_What you have to do_:
Search the listing for the word "message" and copy every line where it turns up.

_Data supplied_:

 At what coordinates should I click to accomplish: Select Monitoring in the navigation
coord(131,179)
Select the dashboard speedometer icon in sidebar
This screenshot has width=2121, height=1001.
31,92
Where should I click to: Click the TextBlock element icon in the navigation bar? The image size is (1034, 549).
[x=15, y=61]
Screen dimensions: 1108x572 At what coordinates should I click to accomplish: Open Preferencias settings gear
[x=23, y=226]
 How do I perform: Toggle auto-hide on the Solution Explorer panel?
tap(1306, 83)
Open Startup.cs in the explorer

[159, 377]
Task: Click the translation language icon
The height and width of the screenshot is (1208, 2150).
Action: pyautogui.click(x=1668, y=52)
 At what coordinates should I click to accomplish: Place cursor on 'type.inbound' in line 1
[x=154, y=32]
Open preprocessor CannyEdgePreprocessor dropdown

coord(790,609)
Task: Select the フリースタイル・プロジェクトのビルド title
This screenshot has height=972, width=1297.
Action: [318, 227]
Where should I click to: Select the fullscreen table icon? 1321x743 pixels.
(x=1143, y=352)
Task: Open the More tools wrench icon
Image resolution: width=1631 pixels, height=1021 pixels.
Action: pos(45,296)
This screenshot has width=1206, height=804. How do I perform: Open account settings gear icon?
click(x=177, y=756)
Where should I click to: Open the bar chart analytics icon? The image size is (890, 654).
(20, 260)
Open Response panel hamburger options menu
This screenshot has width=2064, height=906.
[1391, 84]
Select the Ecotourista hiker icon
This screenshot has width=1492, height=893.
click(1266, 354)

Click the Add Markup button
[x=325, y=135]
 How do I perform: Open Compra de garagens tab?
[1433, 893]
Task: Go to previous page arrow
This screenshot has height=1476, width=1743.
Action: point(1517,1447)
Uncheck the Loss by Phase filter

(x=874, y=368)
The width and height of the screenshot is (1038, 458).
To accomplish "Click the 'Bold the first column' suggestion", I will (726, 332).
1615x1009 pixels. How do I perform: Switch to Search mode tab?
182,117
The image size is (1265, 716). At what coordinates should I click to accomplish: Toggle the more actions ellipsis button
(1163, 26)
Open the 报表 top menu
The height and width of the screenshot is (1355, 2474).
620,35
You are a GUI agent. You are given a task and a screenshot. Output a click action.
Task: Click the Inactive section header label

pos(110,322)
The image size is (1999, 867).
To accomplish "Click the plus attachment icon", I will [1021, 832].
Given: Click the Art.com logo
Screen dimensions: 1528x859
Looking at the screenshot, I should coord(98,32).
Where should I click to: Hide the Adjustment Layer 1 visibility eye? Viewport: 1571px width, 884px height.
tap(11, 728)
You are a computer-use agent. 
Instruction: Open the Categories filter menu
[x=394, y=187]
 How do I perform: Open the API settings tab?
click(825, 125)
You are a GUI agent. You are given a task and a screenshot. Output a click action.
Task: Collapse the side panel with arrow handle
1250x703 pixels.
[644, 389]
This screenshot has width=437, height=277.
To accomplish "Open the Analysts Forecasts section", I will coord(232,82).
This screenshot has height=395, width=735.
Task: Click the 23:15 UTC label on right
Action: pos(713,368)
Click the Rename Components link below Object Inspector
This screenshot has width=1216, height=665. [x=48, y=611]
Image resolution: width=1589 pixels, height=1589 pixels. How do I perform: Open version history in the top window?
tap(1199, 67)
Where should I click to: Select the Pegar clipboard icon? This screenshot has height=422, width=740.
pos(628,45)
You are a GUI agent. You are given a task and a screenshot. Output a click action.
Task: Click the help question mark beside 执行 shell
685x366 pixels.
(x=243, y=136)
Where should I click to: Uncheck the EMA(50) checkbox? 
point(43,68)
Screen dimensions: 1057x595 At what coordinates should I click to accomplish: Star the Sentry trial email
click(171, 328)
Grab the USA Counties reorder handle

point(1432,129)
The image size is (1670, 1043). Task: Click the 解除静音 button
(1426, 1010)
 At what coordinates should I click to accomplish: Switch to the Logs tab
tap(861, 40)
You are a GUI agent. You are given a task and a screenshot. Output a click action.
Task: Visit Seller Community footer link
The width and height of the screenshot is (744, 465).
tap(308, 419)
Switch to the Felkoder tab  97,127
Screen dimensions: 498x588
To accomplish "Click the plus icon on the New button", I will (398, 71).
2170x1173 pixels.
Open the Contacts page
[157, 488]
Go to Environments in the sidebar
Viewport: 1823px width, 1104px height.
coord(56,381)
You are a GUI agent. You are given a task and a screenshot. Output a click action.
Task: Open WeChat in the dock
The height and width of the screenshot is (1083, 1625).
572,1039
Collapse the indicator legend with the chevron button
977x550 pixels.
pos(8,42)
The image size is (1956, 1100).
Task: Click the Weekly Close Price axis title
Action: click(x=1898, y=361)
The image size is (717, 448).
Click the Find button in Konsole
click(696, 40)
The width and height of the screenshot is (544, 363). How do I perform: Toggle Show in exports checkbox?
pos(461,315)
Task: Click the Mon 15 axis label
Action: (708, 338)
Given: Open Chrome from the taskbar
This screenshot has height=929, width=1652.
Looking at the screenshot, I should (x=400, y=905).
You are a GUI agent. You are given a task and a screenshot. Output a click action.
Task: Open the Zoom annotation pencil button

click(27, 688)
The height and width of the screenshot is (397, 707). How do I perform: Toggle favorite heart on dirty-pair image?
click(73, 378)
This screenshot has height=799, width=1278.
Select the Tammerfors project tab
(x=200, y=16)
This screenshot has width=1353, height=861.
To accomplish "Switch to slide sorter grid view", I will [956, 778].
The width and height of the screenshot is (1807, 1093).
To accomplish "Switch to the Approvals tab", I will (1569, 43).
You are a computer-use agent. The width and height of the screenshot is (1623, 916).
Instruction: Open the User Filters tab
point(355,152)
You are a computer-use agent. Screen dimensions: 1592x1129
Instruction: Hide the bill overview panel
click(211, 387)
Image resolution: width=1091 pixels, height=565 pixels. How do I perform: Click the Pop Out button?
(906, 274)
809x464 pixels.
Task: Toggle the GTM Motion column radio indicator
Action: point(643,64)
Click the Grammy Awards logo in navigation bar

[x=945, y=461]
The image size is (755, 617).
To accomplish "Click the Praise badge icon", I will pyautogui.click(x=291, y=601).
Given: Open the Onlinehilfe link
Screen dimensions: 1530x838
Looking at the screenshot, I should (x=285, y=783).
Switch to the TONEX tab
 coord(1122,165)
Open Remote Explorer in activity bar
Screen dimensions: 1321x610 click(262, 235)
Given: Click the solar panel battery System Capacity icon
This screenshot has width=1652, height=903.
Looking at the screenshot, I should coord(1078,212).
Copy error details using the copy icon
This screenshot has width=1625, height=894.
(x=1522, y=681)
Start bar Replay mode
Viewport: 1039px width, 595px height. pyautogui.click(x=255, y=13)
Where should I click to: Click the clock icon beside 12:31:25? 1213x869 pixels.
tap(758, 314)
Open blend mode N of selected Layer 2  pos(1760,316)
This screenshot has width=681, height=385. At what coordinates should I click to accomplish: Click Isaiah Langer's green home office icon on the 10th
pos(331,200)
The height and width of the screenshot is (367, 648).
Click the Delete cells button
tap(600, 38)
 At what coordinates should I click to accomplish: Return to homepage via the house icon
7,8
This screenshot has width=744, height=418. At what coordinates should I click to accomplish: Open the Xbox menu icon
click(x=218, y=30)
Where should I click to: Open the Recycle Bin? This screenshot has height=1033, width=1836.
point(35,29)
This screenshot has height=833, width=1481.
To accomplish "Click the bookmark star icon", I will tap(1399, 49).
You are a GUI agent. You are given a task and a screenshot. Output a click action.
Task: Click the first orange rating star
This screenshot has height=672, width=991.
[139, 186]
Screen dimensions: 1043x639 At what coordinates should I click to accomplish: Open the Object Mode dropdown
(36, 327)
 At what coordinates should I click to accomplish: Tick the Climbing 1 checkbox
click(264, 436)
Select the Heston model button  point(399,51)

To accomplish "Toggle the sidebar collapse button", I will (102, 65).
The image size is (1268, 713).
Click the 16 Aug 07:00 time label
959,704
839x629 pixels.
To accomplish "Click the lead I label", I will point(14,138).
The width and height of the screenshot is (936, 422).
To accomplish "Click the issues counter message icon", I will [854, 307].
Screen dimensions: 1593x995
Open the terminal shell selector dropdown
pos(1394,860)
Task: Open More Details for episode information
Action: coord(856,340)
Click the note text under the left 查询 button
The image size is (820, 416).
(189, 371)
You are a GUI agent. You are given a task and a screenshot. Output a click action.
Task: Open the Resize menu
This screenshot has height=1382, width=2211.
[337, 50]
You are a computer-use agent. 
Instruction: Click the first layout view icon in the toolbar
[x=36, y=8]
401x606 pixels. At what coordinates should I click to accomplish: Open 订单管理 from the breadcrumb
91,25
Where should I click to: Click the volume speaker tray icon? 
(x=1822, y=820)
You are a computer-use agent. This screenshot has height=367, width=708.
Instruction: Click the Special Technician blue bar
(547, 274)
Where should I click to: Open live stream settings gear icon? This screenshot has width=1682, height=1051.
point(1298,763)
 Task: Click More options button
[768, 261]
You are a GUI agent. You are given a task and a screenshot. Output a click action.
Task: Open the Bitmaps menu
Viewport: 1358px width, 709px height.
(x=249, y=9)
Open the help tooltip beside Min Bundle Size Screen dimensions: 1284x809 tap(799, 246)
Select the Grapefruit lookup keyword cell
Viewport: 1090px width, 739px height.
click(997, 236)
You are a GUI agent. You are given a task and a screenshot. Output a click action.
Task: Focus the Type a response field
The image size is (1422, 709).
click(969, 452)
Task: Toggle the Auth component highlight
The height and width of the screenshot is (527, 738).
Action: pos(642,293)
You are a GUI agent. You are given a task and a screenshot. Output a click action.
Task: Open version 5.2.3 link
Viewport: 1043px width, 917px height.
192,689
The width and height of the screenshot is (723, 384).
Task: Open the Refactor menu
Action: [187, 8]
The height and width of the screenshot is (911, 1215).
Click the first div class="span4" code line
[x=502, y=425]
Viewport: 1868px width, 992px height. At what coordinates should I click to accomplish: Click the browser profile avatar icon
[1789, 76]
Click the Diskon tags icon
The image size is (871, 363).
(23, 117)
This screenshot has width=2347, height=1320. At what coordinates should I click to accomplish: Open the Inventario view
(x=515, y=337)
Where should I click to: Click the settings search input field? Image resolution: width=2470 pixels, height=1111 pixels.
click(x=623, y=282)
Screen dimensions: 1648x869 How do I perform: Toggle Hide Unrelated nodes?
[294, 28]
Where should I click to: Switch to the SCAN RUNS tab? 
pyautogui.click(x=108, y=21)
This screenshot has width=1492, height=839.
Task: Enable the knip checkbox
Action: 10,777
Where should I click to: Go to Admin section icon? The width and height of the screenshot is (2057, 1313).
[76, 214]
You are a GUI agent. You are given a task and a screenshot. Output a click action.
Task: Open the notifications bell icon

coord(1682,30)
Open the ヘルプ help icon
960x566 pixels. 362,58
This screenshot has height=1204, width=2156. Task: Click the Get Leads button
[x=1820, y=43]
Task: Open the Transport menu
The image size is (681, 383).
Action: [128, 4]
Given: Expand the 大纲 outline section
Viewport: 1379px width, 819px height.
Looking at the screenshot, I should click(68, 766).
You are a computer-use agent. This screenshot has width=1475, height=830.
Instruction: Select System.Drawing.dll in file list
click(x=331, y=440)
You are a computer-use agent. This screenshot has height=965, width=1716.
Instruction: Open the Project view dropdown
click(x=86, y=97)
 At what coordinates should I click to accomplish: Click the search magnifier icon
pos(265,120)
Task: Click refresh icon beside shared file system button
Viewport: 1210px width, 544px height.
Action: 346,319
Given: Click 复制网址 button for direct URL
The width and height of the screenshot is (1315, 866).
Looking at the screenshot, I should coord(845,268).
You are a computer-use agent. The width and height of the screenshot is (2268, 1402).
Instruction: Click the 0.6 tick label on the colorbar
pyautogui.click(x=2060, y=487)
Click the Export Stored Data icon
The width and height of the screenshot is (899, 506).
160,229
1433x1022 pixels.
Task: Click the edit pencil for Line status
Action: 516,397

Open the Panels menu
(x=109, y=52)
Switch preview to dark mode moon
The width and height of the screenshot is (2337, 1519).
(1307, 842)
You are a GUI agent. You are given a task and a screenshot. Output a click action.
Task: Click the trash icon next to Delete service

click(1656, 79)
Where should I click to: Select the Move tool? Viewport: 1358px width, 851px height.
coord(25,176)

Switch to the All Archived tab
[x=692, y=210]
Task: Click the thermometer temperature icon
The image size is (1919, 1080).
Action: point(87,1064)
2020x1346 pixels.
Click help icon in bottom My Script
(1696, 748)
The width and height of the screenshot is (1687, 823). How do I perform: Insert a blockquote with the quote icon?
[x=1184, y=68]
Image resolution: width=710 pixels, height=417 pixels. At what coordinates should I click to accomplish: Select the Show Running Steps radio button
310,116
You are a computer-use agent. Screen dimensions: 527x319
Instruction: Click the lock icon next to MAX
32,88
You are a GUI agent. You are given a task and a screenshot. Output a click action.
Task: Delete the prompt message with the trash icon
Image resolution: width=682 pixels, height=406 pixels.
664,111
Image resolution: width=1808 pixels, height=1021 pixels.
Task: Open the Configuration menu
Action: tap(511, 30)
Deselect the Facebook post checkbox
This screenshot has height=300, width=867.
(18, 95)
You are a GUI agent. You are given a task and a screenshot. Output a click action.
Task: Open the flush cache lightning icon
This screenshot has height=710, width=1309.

_Answer_:
To accomplish "Click the issues counter message icon", I will [854, 307].
Task: Delete the prompt message with the trash icon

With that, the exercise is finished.